OK, my 6 month subscription (plus a 30 day free trial) to Ancestry.com has ended. For many, this would have been more than enough time to find, enter, catalogue and do anything else you wanted with all the names of your reletives from the past. Richard has less than 30 family names available using both this program and information we already had from his mom. But when I got into the search engine for my family, it just went on, and on, and on. I have accumulated over 15,000 names to date. Most from the first 16 generations. But I did vear off a few times, actually following a couple family lines as far back as BC. How can that be? Well, contrary to general thought, there are records out there. They consist of land transfers, wills, church records (births, christenings, marrages, deaths), etc., as well as historical records. This geneology program brings them all together in a powerful search engine.

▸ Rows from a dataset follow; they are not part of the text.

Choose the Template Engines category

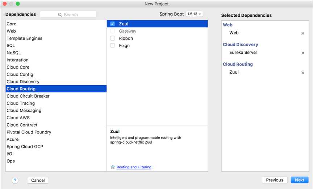(x=24, y=38)
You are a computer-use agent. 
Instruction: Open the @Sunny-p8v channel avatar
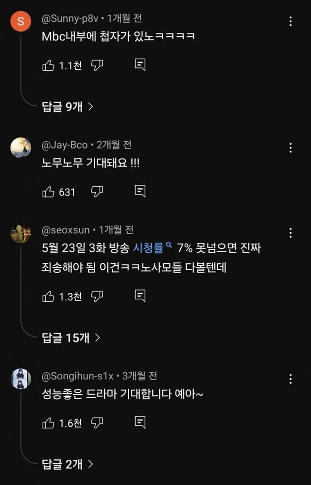(x=20, y=22)
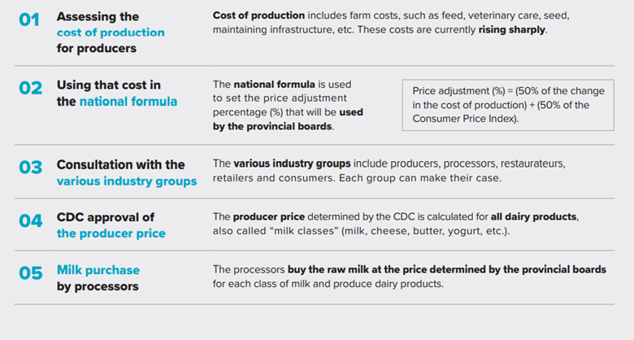634x340 pixels.
Task: Click the "CDC approval of" heading text
Action: (105, 218)
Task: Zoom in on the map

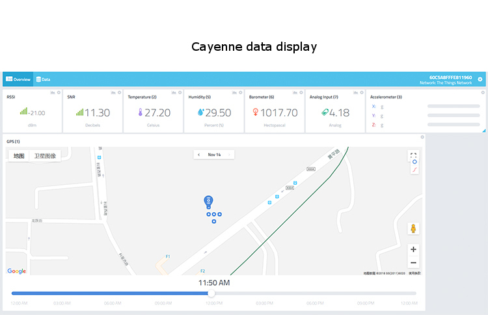Action: coord(413,249)
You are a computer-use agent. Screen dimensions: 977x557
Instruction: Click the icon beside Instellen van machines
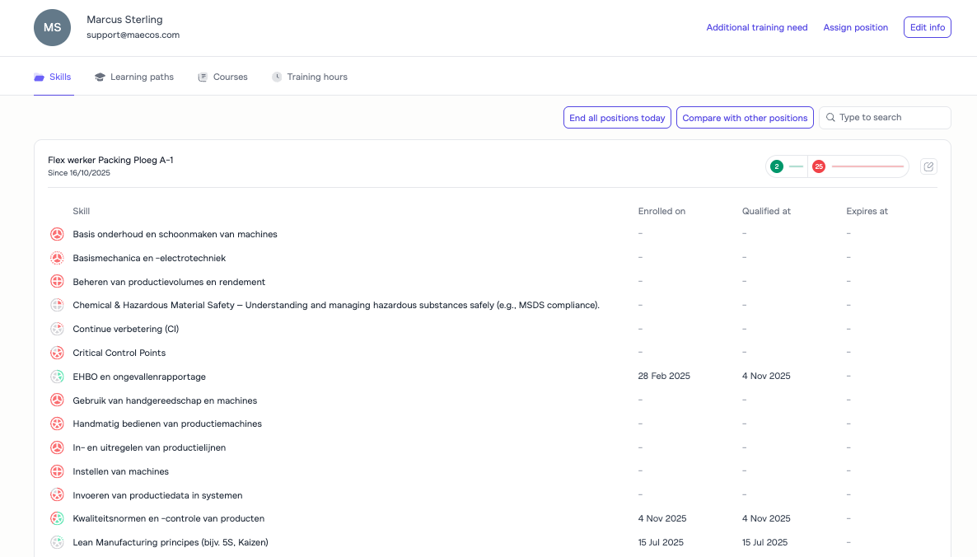[57, 471]
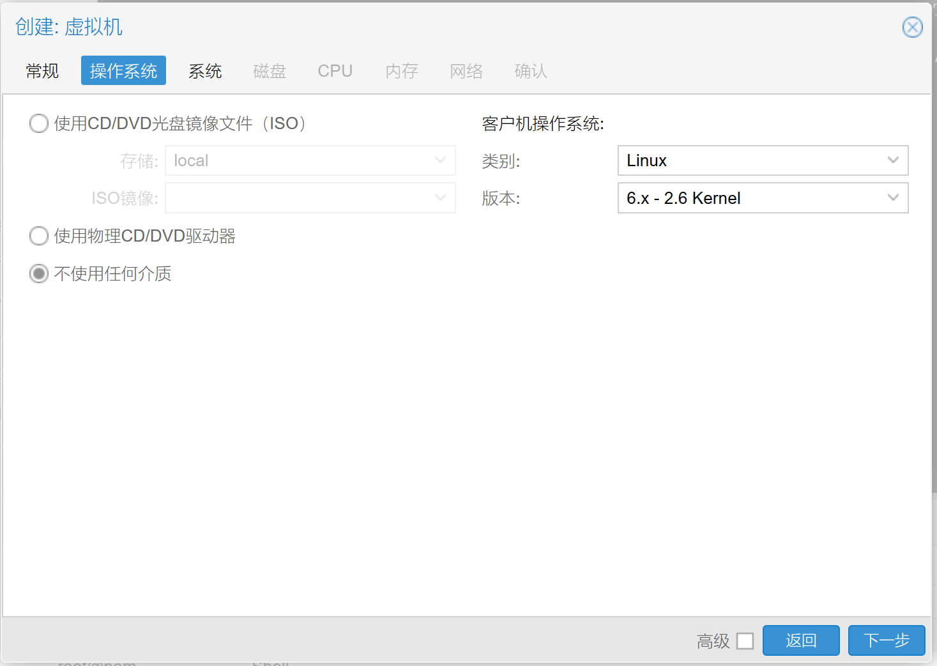Switch to the 常规 tab
The height and width of the screenshot is (666, 937).
pos(42,71)
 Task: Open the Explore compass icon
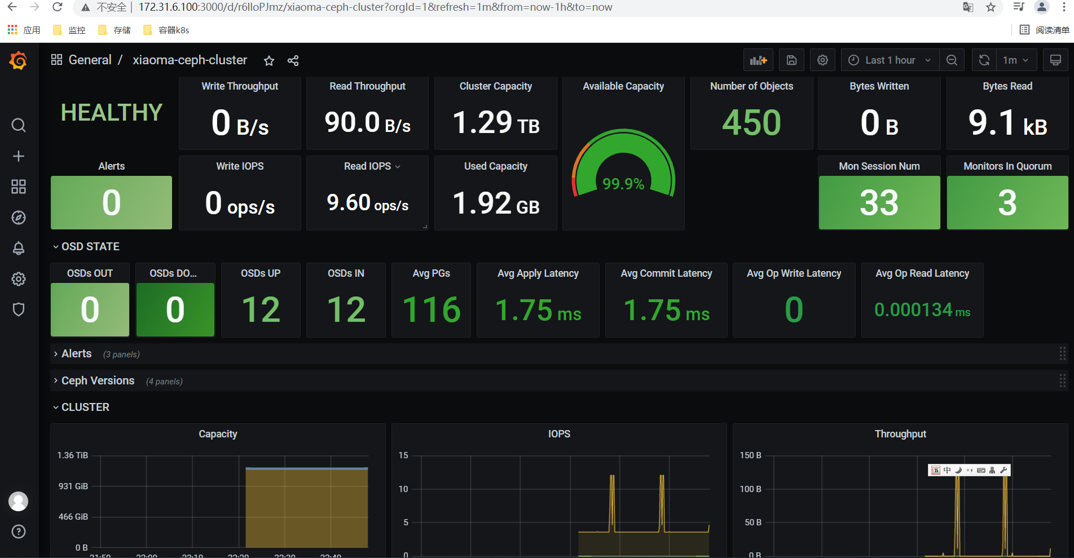point(19,218)
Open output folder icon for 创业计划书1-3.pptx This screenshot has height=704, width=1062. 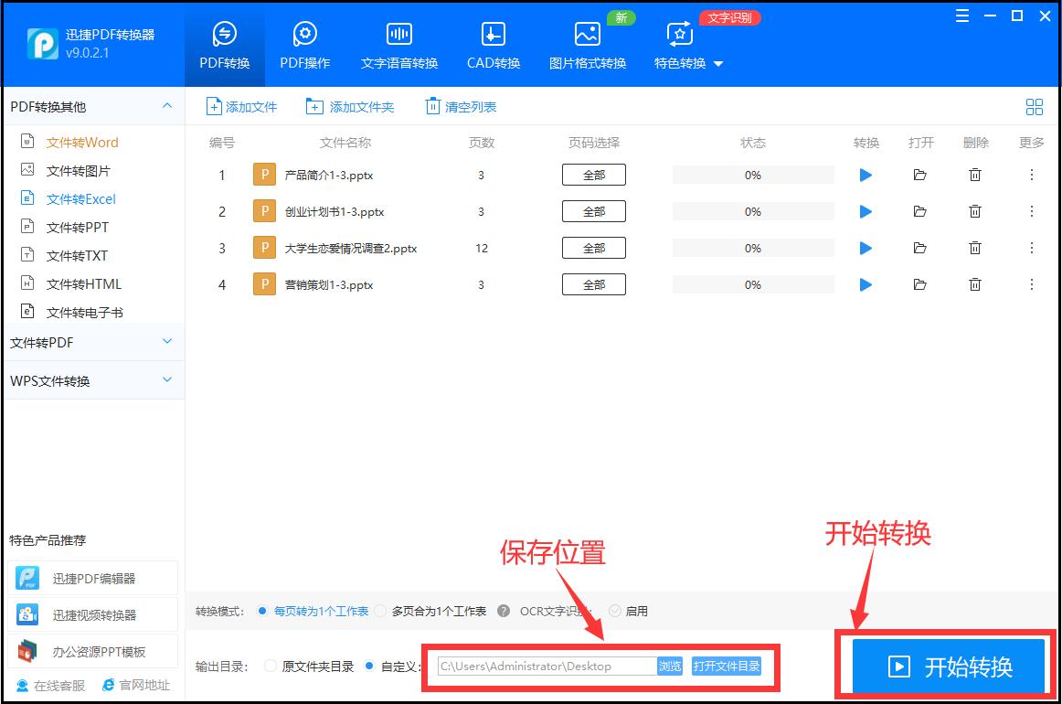(920, 211)
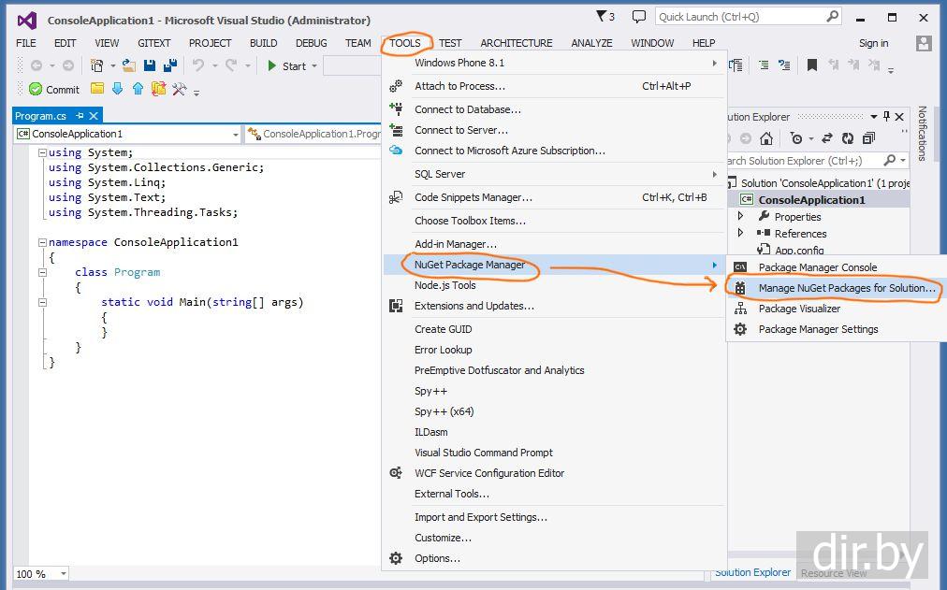
Task: Click the notifications flag icon in title bar
Action: [x=602, y=17]
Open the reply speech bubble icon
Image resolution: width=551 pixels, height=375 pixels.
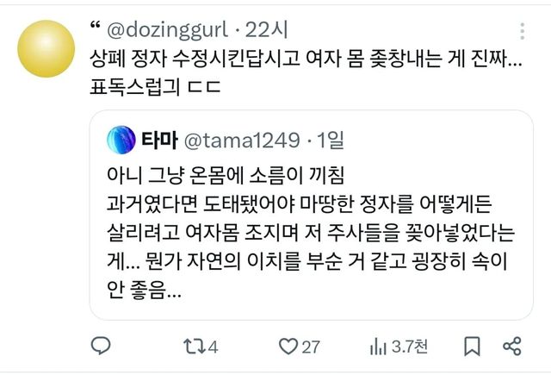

It was fun to play around with this program. For the free trial period, I plugged in what I already knew and was able to sort of fill in some blanks. Then I started to do some real research, pulling up political, religious, and geographical info surrounding some of the periods of history and circumstances of these folks. There are some amazing personal stories available too. What's more, I discovered that my family, both sides of my family, were directly connected to an incredible number of historical events. For instance, between my mom and dad, there were passengers on the Mayflower numbering in the teens. Richard teases me about this and several other findings.
The past few weeks I have been systematically trying to complete the work on those first 16 generations. Of course not every line goes out that far, but certainly many do. When you consider that each tree has the potential for 30 new names (4 generations per tree) and that each of the 16 names in that 4th generation then has the potention for a whole new tree, well you get the picture. Bottom line is that I completed all 16 generations for my moms family and about half for my dad's. They are all catalogued by family (mom or dad), generation, branch, and number. Now to file them in order, ID info that ties to them, etc. By the way, I have run into many duplications, where more than one branch follows the same line. If I pick up on this, I generally make note of the fact and follow it from that point only once. This saves a whole lot of duplicity. An example of this is that several lines run through Charlemagne. So if I get to him (again), I just add *THIS LINE NOTED ELSEWEHRE and stop. I will fill in info later as to just where to look for continuation of that particular line.
There is enough family info here already to fill a library. But in a few months I will go at it again. I still have a lot of family to pull up and plug into their rightful slot. But for now I need a break. Next project, paint the living room.